What is expected: Each line below should be written out exactly, with none skipped.

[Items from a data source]
***

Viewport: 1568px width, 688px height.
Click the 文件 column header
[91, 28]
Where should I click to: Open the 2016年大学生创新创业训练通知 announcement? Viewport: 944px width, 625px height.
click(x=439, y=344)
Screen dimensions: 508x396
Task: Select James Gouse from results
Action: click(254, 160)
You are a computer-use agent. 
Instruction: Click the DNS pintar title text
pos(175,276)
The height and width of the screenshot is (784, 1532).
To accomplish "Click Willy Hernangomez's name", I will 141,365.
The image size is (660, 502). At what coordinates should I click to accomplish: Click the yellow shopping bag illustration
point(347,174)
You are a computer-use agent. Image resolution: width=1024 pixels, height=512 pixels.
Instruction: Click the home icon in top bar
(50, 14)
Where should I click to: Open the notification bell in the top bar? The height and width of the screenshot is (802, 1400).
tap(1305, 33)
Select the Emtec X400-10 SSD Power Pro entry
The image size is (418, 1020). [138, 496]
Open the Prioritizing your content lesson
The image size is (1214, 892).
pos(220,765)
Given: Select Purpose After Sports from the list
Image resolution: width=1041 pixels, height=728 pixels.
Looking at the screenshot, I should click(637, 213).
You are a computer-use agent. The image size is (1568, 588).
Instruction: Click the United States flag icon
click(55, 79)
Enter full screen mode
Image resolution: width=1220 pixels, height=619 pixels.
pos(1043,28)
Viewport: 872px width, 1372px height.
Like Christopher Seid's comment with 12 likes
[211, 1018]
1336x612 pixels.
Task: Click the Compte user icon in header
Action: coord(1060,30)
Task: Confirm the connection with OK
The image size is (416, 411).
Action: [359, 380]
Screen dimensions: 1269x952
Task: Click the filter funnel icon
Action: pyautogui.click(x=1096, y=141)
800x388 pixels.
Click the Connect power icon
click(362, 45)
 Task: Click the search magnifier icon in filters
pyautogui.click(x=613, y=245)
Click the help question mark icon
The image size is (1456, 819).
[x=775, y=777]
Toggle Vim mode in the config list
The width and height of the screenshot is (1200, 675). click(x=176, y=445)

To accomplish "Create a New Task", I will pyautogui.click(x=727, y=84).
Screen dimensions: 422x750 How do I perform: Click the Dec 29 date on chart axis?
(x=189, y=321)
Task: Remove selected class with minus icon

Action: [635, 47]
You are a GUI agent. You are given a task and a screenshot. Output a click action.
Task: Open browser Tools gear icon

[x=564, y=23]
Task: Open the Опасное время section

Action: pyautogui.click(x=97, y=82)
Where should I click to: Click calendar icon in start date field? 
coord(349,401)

***

Expected answer:
Viewport: 1568px width, 688px height.
Click the 文件 column header
[91, 28]
Where should I click to: Open the 2016年大学生创新创业训练通知 announcement? Viewport: 944px width, 625px height.
click(x=439, y=344)
Screen dimensions: 508x396
Task: Select James Gouse from results
Action: click(254, 160)
You are a computer-use agent. 
Instruction: Click the DNS pintar title text
pos(175,276)
The height and width of the screenshot is (784, 1532).
To accomplish "Click Willy Hernangomez's name", I will 141,365.
The image size is (660, 502). At what coordinates should I click to accomplish: Click the yellow shopping bag illustration
point(347,174)
You are a computer-use agent. Image resolution: width=1024 pixels, height=512 pixels.
Instruction: Click the home icon in top bar
(50, 14)
Where should I click to: Open the notification bell in the top bar? The height and width of the screenshot is (802, 1400).
tap(1305, 33)
Select the Emtec X400-10 SSD Power Pro entry
The image size is (418, 1020). [138, 496]
Open the Prioritizing your content lesson
The image size is (1214, 892).
pos(220,765)
Given: Select Purpose After Sports from the list
Image resolution: width=1041 pixels, height=728 pixels.
Looking at the screenshot, I should click(637, 213).
You are a computer-use agent. The image size is (1568, 588).
Instruction: Click the United States flag icon
click(55, 79)
Enter full screen mode
Image resolution: width=1220 pixels, height=619 pixels.
pos(1043,28)
Viewport: 872px width, 1372px height.
Like Christopher Seid's comment with 12 likes
[211, 1018]
1336x612 pixels.
Task: Click the Compte user icon in header
Action: coord(1060,30)
Task: Confirm the connection with OK
The image size is (416, 411).
Action: [359, 380]
Screen dimensions: 1269x952
Task: Click the filter funnel icon
Action: pyautogui.click(x=1096, y=141)
800x388 pixels.
Click the Connect power icon
click(362, 45)
 Task: Click the search magnifier icon in filters
pyautogui.click(x=613, y=245)
Click the help question mark icon
The image size is (1456, 819).
[x=775, y=777]
Toggle Vim mode in the config list
The width and height of the screenshot is (1200, 675). click(x=176, y=445)

To accomplish "Create a New Task", I will pyautogui.click(x=727, y=84).
Screen dimensions: 422x750 How do I perform: Click the Dec 29 date on chart axis?
(x=189, y=321)
Task: Remove selected class with minus icon

Action: [635, 47]
You are a GUI agent. You are given a task and a screenshot. Output a click action.
Task: Open browser Tools gear icon

[x=564, y=23]
Task: Open the Опасное время section

Action: pyautogui.click(x=97, y=82)
Where should I click to: Click calendar icon in start date field? 
coord(349,401)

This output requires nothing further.